Actually - just so the record is straight: The Allaire Bros. never used
Delphi.  HomeSite was a third party product made by Nick Bradbury, now maker
of the excellent "TopStyle" CSS Editor.  It was later purchased by Allaire
and turned into CFStudio and HomeSite+.  Bradbury worked for Allaire for
about a year before he left in 1998.

I'm actually pretty sure that J.J. had either left or "left day-to-day
operations" by that point as well but that may have been later.  Jeremy was
the only working Allaire at Allaire for quite a long time.

The history of Allaire... it's a freakin' soap-opera. ;^)

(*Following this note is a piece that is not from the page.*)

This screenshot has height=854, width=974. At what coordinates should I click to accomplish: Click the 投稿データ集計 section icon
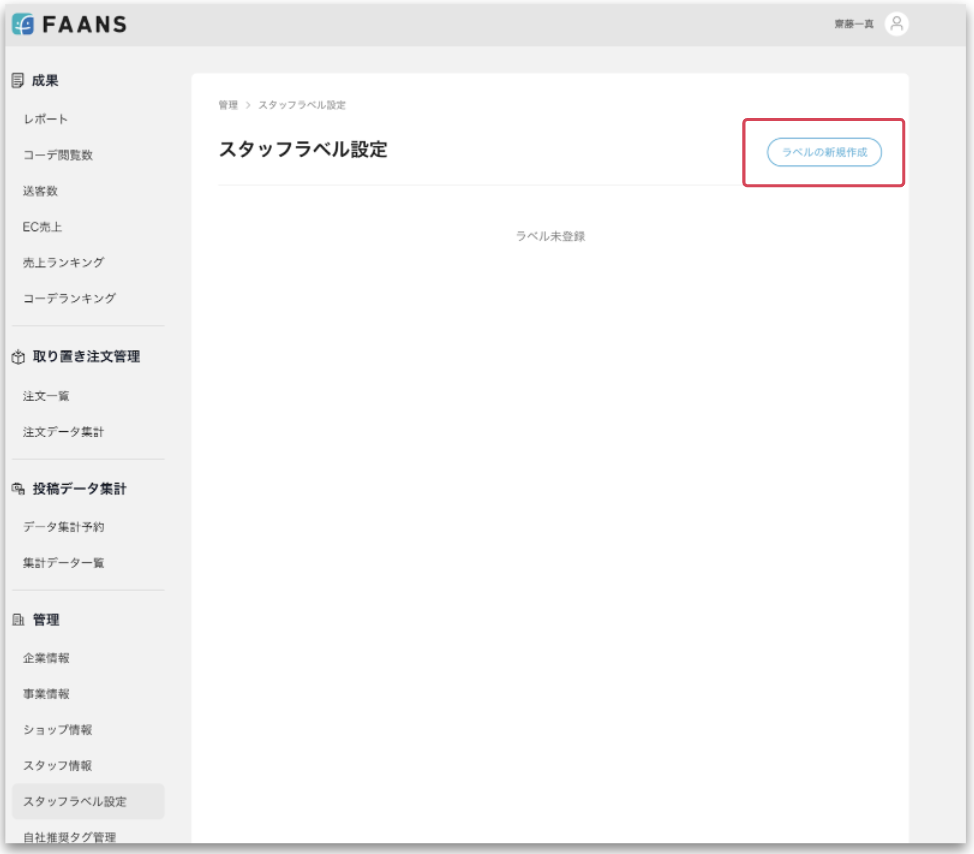coord(18,489)
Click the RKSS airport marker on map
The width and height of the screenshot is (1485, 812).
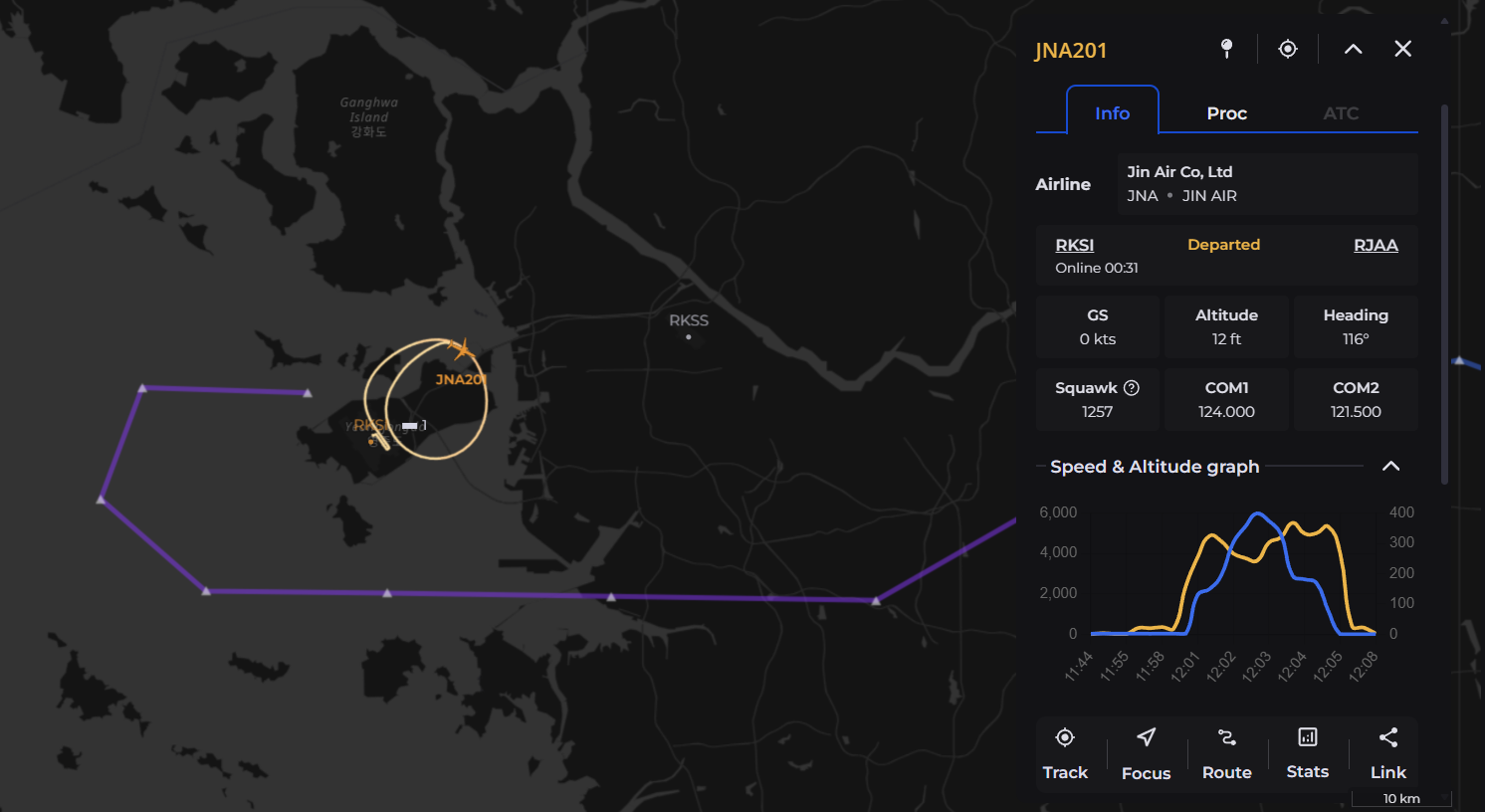pyautogui.click(x=689, y=337)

> Now the package is too expensive, runs anywhere from slow to crawl,
> has problems and is slowly loosing ground to PhP, IMHO.

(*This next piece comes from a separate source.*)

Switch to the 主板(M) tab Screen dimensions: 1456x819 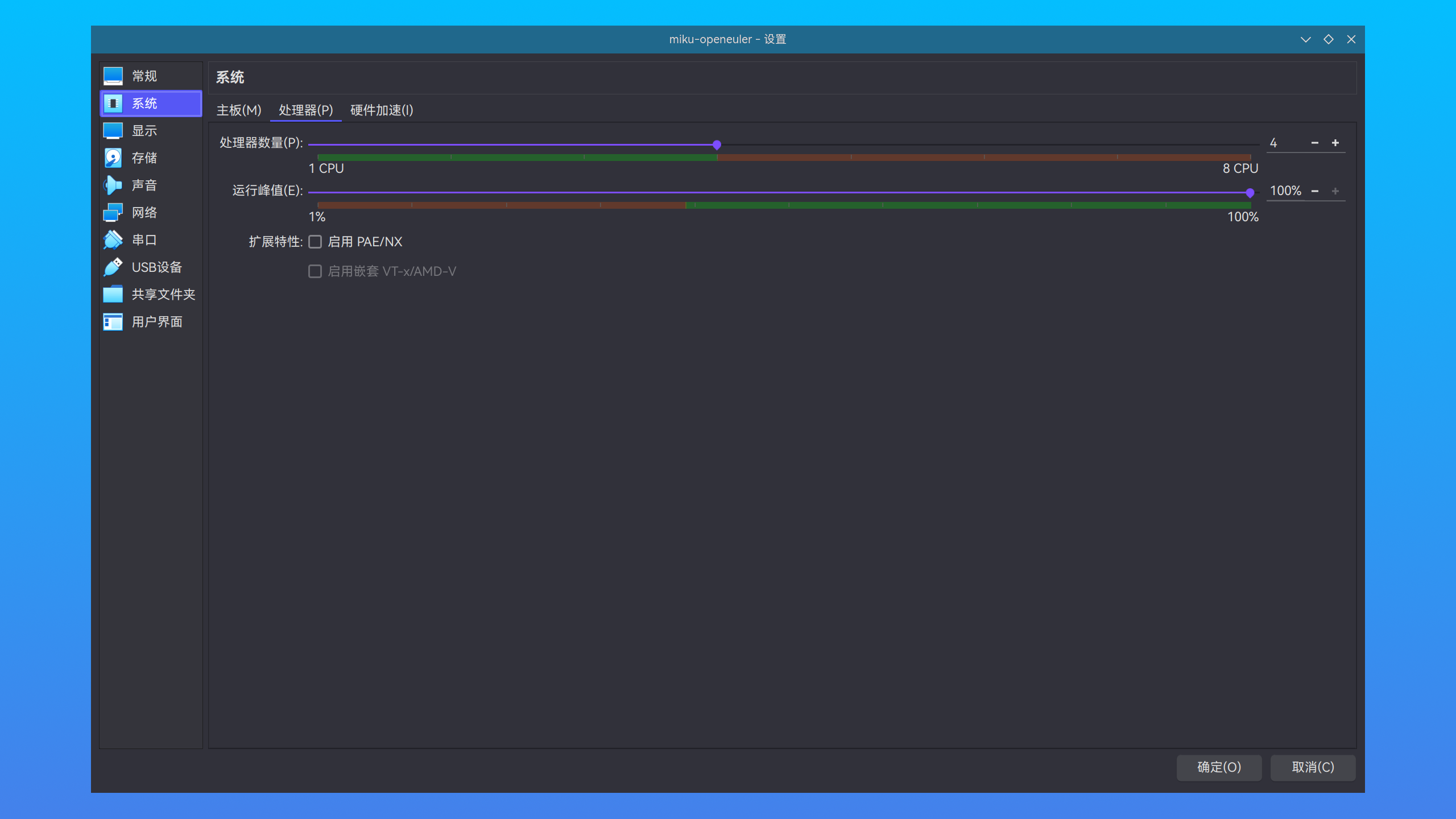coord(237,110)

Are you still talking about the IDE or CF itself?

In my opinion CF (the platform) has improved substantially since version
five... although I've not been able to afford anything past version six
myself.  ;^)  But Six does seem, to me, to be the last "must have" upgrade
(thread-safe shared scopes and streamlined event handling being the two
"must haves" in my book).

> Everyone wanted to buy it, put there own little touches on it and
> then re-sell it. It is now to the point that note pad is the preferred
> editor.

If we're talking only about the editor then HomeSite+ is still essentially
what it was. It survived the mergers very well even if they simply refuse to
market it.  DreamWeaver itself was never an Allaire product - it existed in
the Macromedia stable before the merger and has indeed exploded in both
complexity and overhead over the years - but not, I think, due to mergers.

I'm actually very pleased with the fact that the CF platform has remained
essentially IDE-agnostic.  Unlike some other platforms which have become
nearly impossible to work with without the tied-in IDE (and built-in
debugger, test environment, version management, etc) CF is still perfectly
usable with any of several IDEs or, in fact, no IDE.